Zinc Modulates Synaptic Transmission By Differentially Regulating Synaptic Glutamate Homeostasis In Hippocampus

A subset of presynaptic glutamatergic vesicles in the brain co-releases zinc (Zn2+) with glutamate into the synapse. However, the role of synaptically released Zn2+ is still under investigation. Here, we studied the effect of Zn2+ on glutamate homeostasis by measuring the evoked extracellular glutamate level (EGL) and the probability of evoked action potential (P-EAP) at the Zn2+-containing or zincergic mossy fiber-CA3 synapses of the rat hippocampus. We found that the application of Zn2+ (ZnCl2) exerted bidirectional effects on both EGL and P-EAP: facilitatory at low concentration (1 mu M) while repressive at high concentration (50 mu M). To determine the action of endogenous Zn2+, we also used extracellular Zn2+ chelator to remove the synaptically released Zn2+. Zn2+ chelation reduced both EGL and P-EAP, suggesting that endogenous Zn2+ has mainly a facilitative role in glutamate secretion on physiological condition. We revealed that calcium/calmodulin-dependent protein kinase II was integral to the mechanism by which Zn2+ facilitated the release of glutamate.
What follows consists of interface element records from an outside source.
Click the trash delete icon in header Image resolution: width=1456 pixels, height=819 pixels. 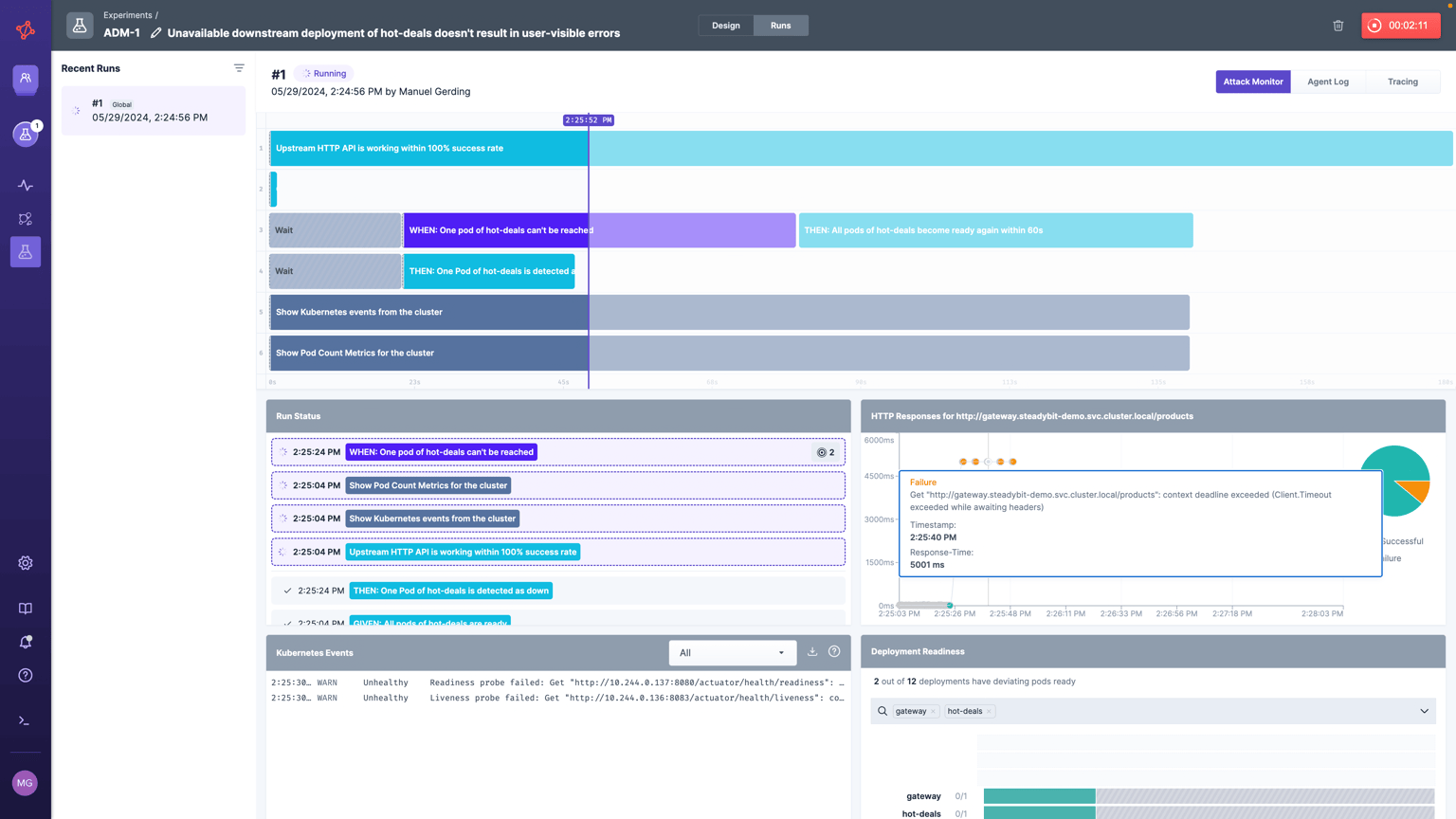point(1338,26)
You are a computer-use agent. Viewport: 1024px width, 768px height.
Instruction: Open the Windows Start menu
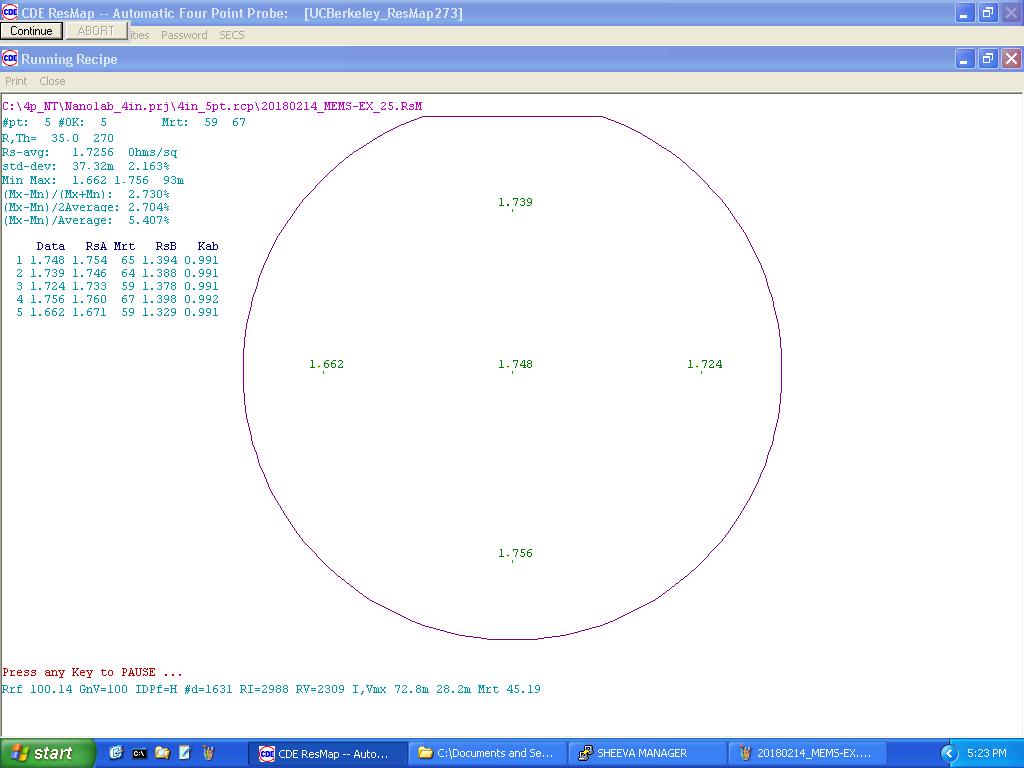click(x=48, y=753)
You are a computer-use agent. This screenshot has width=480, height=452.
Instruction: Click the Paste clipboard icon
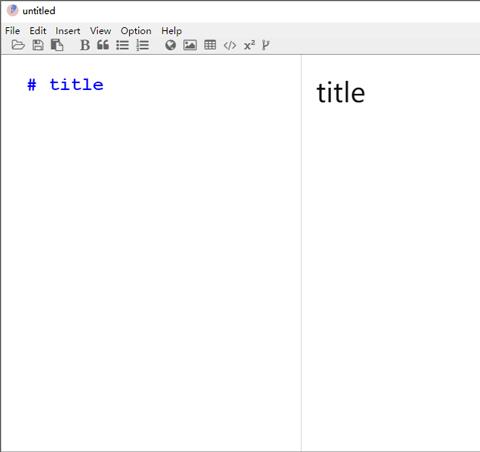point(57,45)
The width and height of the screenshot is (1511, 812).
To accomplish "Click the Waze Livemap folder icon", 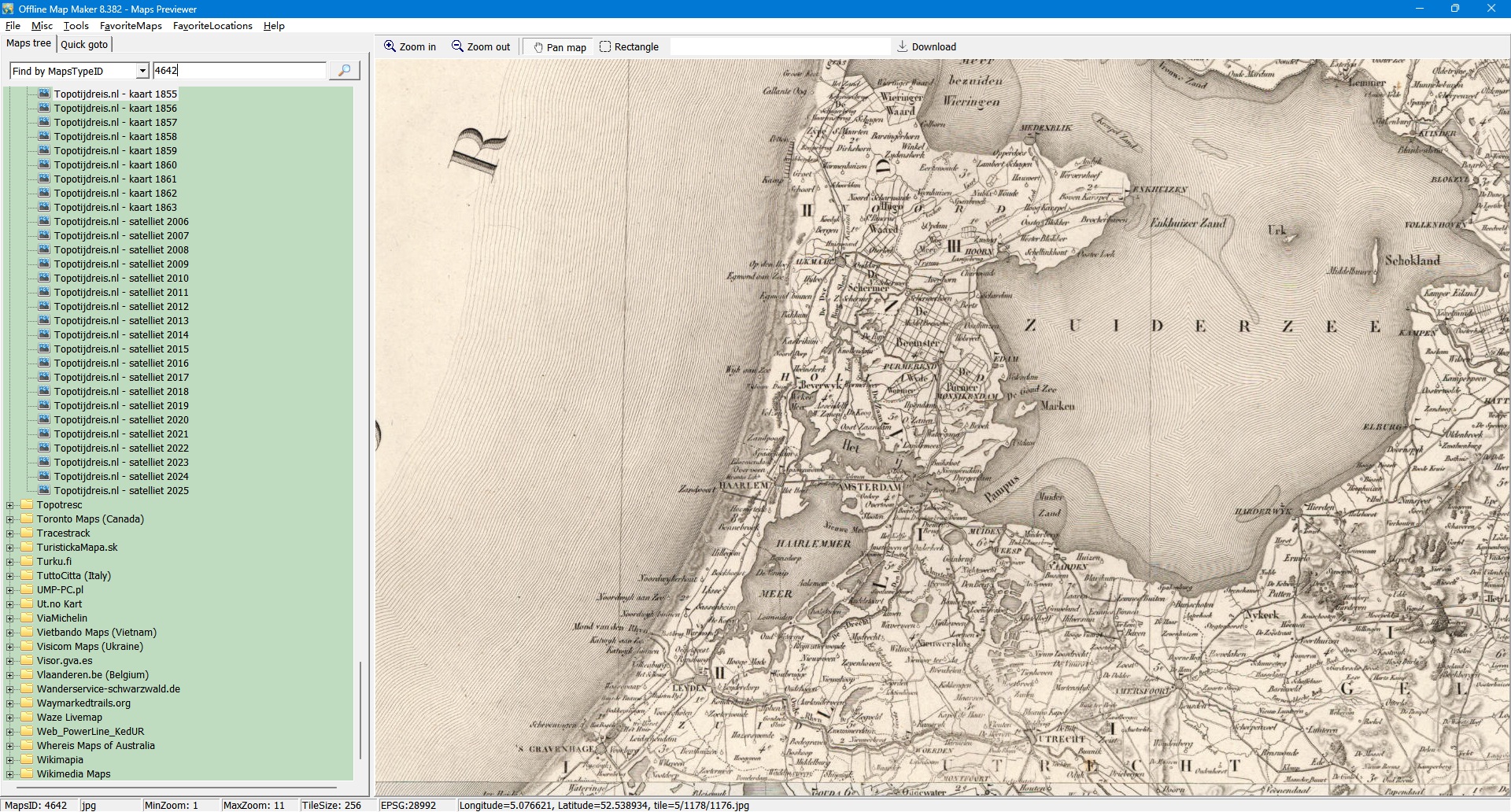I will click(27, 717).
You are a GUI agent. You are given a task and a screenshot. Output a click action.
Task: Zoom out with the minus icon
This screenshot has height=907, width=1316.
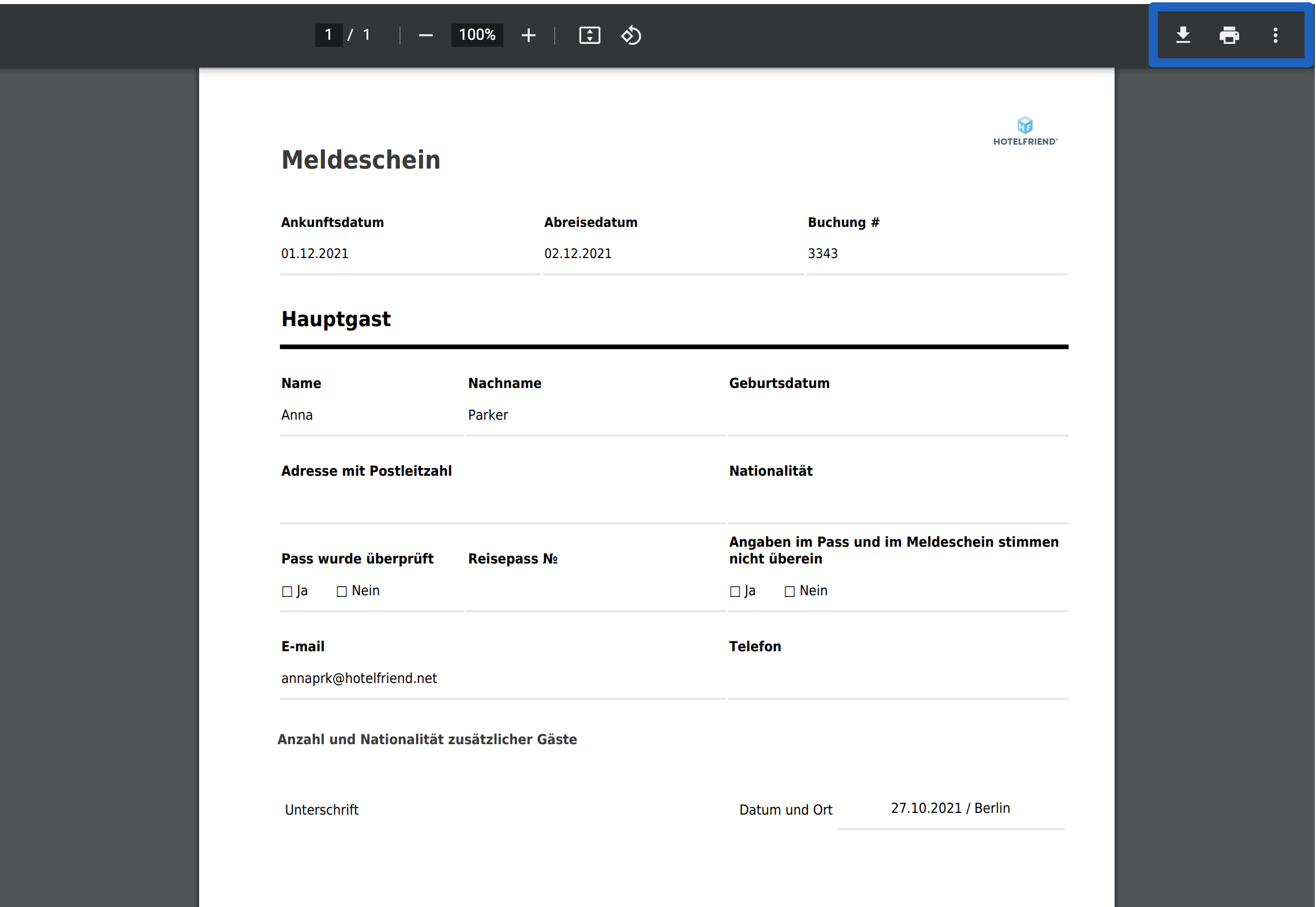click(x=425, y=35)

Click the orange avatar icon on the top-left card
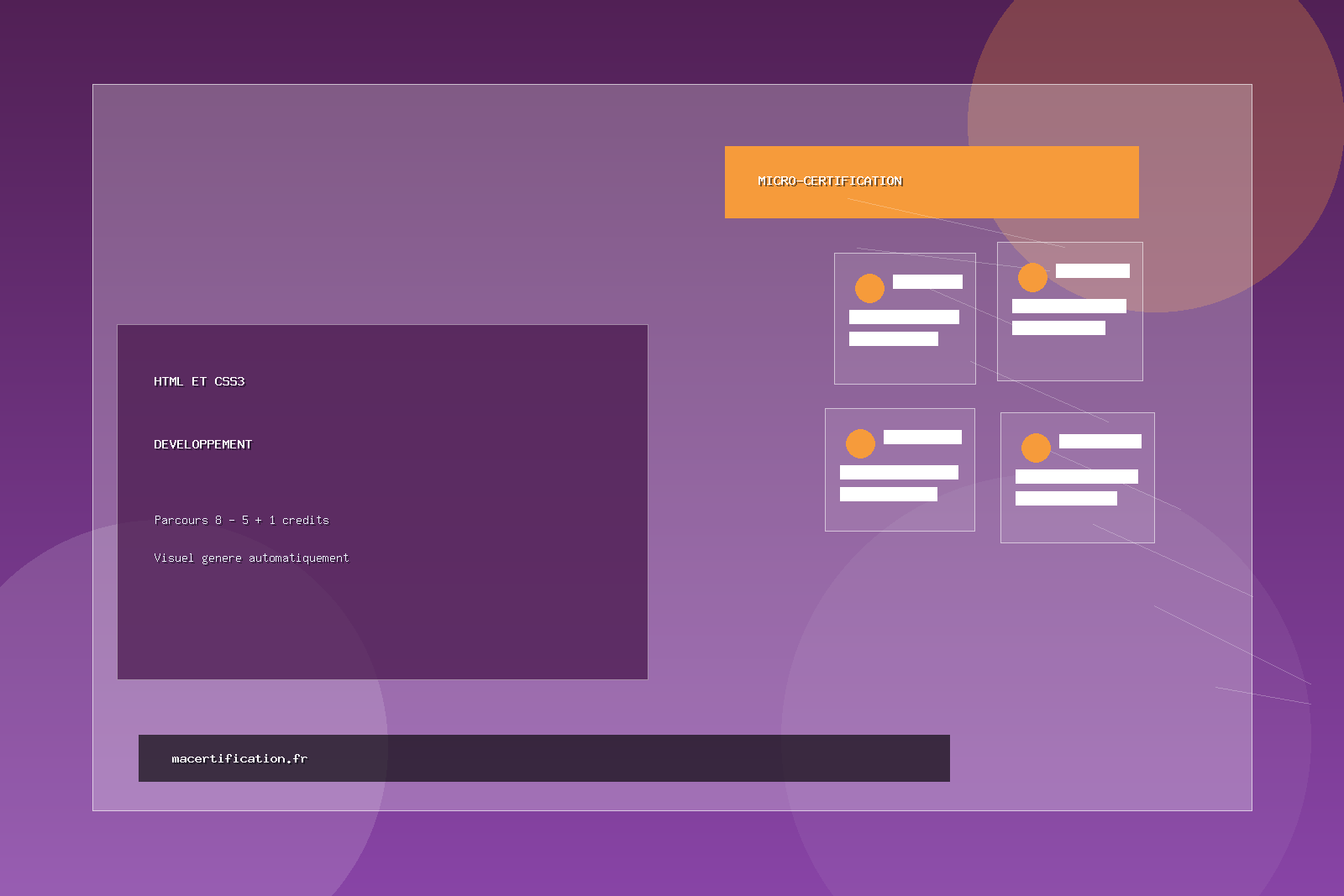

Moreover, a glutamate transporter was the molecular entity for the action of Zn2+ on glutamate uptake by which Zn2+ decreases glutamate availability. Taken together, we show a novel action of Zn2+, which is to biphasically regulate glutamate homeostasis via Zn2+ concentration-dependent synaptic facilitation and depression. Thus, co-released Zn2+ is physiologically important for enhancing weak stimulation, but potentially mitigates excessive stimulation to keep synaptic transmission within optimal physiological range.